Please copy out the listing below in full and exactly.
Start of Dataset records
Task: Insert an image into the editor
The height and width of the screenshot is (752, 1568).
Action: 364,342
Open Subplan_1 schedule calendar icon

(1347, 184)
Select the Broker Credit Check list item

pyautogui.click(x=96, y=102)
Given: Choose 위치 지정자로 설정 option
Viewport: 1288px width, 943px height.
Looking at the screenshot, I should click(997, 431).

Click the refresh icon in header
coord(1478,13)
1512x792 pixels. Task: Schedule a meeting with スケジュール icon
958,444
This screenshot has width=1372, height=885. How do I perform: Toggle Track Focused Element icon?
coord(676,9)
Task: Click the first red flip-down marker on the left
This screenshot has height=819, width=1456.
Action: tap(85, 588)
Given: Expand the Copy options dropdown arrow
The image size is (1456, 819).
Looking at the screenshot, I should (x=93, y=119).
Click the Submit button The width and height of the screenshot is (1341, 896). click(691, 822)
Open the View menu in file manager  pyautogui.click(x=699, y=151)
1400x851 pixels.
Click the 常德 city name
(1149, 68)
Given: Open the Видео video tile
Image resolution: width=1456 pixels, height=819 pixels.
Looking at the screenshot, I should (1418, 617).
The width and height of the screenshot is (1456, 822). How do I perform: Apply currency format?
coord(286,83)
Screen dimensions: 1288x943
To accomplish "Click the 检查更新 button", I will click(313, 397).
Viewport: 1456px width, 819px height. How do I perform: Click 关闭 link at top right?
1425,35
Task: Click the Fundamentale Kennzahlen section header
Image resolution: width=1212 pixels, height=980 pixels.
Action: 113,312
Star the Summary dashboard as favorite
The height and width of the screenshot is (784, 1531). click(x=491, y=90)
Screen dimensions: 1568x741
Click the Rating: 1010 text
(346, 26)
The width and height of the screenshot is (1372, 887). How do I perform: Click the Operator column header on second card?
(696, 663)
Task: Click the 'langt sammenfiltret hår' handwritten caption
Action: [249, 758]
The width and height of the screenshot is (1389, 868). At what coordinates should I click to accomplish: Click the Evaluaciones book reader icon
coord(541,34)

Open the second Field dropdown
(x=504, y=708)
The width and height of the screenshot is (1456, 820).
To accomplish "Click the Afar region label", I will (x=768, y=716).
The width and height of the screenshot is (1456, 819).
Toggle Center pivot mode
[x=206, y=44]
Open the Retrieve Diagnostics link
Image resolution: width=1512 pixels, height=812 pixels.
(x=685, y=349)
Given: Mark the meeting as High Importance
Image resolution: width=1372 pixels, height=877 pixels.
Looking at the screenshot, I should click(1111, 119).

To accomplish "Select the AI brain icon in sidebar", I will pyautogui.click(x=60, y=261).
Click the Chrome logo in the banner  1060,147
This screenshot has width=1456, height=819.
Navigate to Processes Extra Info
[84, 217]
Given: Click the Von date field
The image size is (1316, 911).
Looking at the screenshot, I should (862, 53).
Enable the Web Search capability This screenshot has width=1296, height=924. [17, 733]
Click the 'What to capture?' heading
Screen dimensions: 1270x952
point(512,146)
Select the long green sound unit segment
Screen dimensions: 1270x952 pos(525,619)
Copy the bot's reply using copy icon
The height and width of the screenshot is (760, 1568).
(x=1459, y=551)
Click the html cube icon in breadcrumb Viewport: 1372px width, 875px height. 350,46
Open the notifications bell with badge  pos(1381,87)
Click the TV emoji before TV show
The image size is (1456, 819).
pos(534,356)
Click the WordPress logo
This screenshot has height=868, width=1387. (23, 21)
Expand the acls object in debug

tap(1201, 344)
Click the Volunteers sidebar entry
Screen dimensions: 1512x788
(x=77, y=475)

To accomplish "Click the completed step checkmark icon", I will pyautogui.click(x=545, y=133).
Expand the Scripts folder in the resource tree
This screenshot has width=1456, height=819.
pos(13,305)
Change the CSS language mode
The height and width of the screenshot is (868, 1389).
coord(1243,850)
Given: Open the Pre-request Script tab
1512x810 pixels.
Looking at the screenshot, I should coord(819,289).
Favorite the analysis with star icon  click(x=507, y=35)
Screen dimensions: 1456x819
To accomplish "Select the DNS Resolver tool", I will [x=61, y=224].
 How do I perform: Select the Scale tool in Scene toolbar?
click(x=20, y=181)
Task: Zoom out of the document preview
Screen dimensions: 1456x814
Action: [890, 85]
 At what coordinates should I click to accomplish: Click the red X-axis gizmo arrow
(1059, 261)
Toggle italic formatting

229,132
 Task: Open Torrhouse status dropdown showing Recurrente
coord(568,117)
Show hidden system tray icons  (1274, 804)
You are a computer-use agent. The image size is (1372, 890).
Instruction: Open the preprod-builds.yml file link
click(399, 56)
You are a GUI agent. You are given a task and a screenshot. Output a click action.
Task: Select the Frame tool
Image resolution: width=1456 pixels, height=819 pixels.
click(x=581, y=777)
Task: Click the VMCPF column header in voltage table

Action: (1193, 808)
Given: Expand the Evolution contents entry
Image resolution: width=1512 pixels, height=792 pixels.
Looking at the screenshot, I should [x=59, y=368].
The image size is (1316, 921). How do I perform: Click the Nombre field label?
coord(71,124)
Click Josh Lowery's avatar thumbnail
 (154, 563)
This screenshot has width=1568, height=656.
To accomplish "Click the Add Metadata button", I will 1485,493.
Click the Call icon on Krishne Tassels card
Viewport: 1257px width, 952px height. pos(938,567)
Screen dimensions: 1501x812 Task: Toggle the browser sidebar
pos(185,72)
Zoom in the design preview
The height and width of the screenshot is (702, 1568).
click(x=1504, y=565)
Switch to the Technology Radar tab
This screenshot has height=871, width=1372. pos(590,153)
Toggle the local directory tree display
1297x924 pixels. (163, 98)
End of Dataset records
Result of this exercise
Task: Insert an image into the editor
The height and width of the screenshot is (752, 1568).
Action: 364,342
Open Subplan_1 schedule calendar icon

(1347, 184)
Select the Broker Credit Check list item

pyautogui.click(x=96, y=102)
Given: Choose 위치 지정자로 설정 option
Viewport: 1288px width, 943px height.
Looking at the screenshot, I should click(997, 431).

Click the refresh icon in header
coord(1478,13)
1512x792 pixels. Task: Schedule a meeting with スケジュール icon
958,444
This screenshot has width=1372, height=885. How do I perform: Toggle Track Focused Element icon?
coord(676,9)
Task: Click the first red flip-down marker on the left
This screenshot has height=819, width=1456.
Action: tap(85, 588)
Given: Expand the Copy options dropdown arrow
The image size is (1456, 819).
Looking at the screenshot, I should (x=93, y=119).
Click the Submit button The width and height of the screenshot is (1341, 896). click(691, 822)
Open the View menu in file manager  pyautogui.click(x=699, y=151)
1400x851 pixels.
Click the 常德 city name
(1149, 68)
Given: Open the Видео video tile
Image resolution: width=1456 pixels, height=819 pixels.
Looking at the screenshot, I should (1418, 617).
The width and height of the screenshot is (1456, 822). How do I perform: Apply currency format?
coord(286,83)
Screen dimensions: 1288x943
To accomplish "Click the 检查更新 button", I will click(313, 397).
Viewport: 1456px width, 819px height. How do I perform: Click 关闭 link at top right?
1425,35
Task: Click the Fundamentale Kennzahlen section header
Image resolution: width=1212 pixels, height=980 pixels.
Action: 113,312
Star the Summary dashboard as favorite
The height and width of the screenshot is (784, 1531). click(x=491, y=90)
Screen dimensions: 1568x741
Click the Rating: 1010 text
(346, 26)
The width and height of the screenshot is (1372, 887). How do I perform: Click the Operator column header on second card?
(696, 663)
Task: Click the 'langt sammenfiltret hår' handwritten caption
Action: [249, 758]
The width and height of the screenshot is (1389, 868). At what coordinates should I click to accomplish: Click the Evaluaciones book reader icon
coord(541,34)

Open the second Field dropdown
(x=504, y=708)
The width and height of the screenshot is (1456, 820).
To accomplish "Click the Afar region label", I will (x=768, y=716).
The width and height of the screenshot is (1456, 819).
Toggle Center pivot mode
[x=206, y=44]
Open the Retrieve Diagnostics link
Image resolution: width=1512 pixels, height=812 pixels.
(x=685, y=349)
Given: Mark the meeting as High Importance
Image resolution: width=1372 pixels, height=877 pixels.
Looking at the screenshot, I should click(1111, 119).

To accomplish "Select the AI brain icon in sidebar", I will pyautogui.click(x=60, y=261).
Click the Chrome logo in the banner  1060,147
This screenshot has width=1456, height=819.
Navigate to Processes Extra Info
[84, 217]
Given: Click the Von date field
The image size is (1316, 911).
Looking at the screenshot, I should (862, 53).
Enable the Web Search capability This screenshot has width=1296, height=924. [17, 733]
Click the 'What to capture?' heading
Screen dimensions: 1270x952
point(512,146)
Select the long green sound unit segment
Screen dimensions: 1270x952 pos(525,619)
Copy the bot's reply using copy icon
The height and width of the screenshot is (760, 1568).
(x=1459, y=551)
Click the html cube icon in breadcrumb Viewport: 1372px width, 875px height. 350,46
Open the notifications bell with badge  pos(1381,87)
Click the TV emoji before TV show
The image size is (1456, 819).
pos(534,356)
Click the WordPress logo
This screenshot has height=868, width=1387. (23, 21)
Expand the acls object in debug

tap(1201, 344)
Click the Volunteers sidebar entry
Screen dimensions: 1512x788
(x=77, y=475)

To accomplish "Click the completed step checkmark icon", I will pyautogui.click(x=545, y=133).
Expand the Scripts folder in the resource tree
This screenshot has width=1456, height=819.
pos(13,305)
Change the CSS language mode
The height and width of the screenshot is (868, 1389).
coord(1243,850)
Given: Open the Pre-request Script tab
1512x810 pixels.
Looking at the screenshot, I should coord(819,289).
Favorite the analysis with star icon  click(x=507, y=35)
Screen dimensions: 1456x819
To accomplish "Select the DNS Resolver tool", I will [x=61, y=224].
 How do I perform: Select the Scale tool in Scene toolbar?
click(x=20, y=181)
Task: Zoom out of the document preview
Screen dimensions: 1456x814
Action: [890, 85]
 At what coordinates should I click to accomplish: Click the red X-axis gizmo arrow
(1059, 261)
Toggle italic formatting

229,132
 Task: Open Torrhouse status dropdown showing Recurrente
coord(568,117)
Show hidden system tray icons  (1274, 804)
You are a computer-use agent. The image size is (1372, 890).
Instruction: Open the preprod-builds.yml file link
click(399, 56)
You are a GUI agent. You are given a task and a screenshot. Output a click action.
Task: Select the Frame tool
Image resolution: width=1456 pixels, height=819 pixels.
click(x=581, y=777)
Task: Click the VMCPF column header in voltage table

Action: (1193, 808)
Given: Expand the Evolution contents entry
Image resolution: width=1512 pixels, height=792 pixels.
Looking at the screenshot, I should [x=59, y=368].
The image size is (1316, 921). How do I perform: Click the Nombre field label?
coord(71,124)
Click Josh Lowery's avatar thumbnail
 (154, 563)
This screenshot has width=1568, height=656.
To accomplish "Click the Add Metadata button", I will 1485,493.
Click the Call icon on Krishne Tassels card
Viewport: 1257px width, 952px height. pos(938,567)
Screen dimensions: 1501x812 Task: Toggle the browser sidebar
pos(185,72)
Zoom in the design preview
The height and width of the screenshot is (702, 1568).
click(x=1504, y=565)
Switch to the Technology Radar tab
This screenshot has height=871, width=1372. pos(590,153)
Toggle the local directory tree display
1297x924 pixels. (163, 98)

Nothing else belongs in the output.